**Activity**
Copy out exactly the lines from the first line of the material below through the line containing "[Instagram] (789, 2401)", and nothing beyond them.

**Source records**
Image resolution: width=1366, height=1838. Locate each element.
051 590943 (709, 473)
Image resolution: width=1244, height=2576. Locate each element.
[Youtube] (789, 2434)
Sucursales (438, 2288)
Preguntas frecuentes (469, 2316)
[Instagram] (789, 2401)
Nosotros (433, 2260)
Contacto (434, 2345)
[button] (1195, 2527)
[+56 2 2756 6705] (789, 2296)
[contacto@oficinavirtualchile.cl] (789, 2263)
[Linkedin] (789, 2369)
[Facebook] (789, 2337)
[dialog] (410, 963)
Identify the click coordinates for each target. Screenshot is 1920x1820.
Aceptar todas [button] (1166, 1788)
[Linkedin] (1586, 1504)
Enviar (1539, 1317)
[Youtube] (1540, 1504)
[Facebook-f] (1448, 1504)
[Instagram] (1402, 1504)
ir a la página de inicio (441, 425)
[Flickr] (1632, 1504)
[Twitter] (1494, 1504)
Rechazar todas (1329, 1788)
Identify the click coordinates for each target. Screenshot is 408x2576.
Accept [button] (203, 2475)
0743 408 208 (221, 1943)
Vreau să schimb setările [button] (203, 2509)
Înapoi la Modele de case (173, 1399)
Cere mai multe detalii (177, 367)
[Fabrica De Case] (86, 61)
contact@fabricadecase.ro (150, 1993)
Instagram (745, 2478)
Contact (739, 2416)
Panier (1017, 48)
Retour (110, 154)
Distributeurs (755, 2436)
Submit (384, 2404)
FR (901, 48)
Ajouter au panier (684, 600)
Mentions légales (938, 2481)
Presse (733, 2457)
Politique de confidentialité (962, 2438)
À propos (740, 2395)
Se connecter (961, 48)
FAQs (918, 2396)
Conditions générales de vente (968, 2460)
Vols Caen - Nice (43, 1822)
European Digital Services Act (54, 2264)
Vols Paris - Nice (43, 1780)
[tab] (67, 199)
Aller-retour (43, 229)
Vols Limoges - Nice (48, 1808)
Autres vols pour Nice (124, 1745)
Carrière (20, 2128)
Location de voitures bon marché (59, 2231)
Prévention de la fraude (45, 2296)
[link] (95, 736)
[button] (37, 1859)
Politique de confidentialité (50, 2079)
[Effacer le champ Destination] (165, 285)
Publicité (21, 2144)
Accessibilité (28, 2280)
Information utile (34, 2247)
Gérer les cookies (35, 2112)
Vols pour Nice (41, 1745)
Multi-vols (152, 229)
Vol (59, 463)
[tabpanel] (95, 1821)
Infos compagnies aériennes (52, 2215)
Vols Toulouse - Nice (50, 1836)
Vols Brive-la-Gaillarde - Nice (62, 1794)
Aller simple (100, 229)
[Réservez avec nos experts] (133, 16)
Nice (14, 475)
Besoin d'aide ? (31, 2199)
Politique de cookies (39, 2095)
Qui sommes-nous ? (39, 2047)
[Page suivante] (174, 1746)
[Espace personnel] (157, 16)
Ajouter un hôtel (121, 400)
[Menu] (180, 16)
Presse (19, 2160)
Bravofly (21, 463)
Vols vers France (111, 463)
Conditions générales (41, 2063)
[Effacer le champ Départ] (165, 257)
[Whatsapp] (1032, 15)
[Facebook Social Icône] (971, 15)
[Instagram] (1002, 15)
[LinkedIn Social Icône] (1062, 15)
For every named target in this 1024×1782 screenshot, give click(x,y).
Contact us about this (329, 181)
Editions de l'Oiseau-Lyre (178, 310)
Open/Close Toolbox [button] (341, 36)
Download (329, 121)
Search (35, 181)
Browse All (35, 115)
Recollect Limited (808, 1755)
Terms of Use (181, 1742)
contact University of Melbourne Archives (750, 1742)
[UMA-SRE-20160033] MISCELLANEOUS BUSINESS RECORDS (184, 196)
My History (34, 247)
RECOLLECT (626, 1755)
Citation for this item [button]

**Answer to this problem**
Image resolution: width=1366, height=1838. Locate each element.
051 590943 (709, 473)
Image resolution: width=1244, height=2576. Locate each element.
[Youtube] (789, 2434)
Sucursales (438, 2288)
Preguntas frecuentes (469, 2316)
[Instagram] (789, 2401)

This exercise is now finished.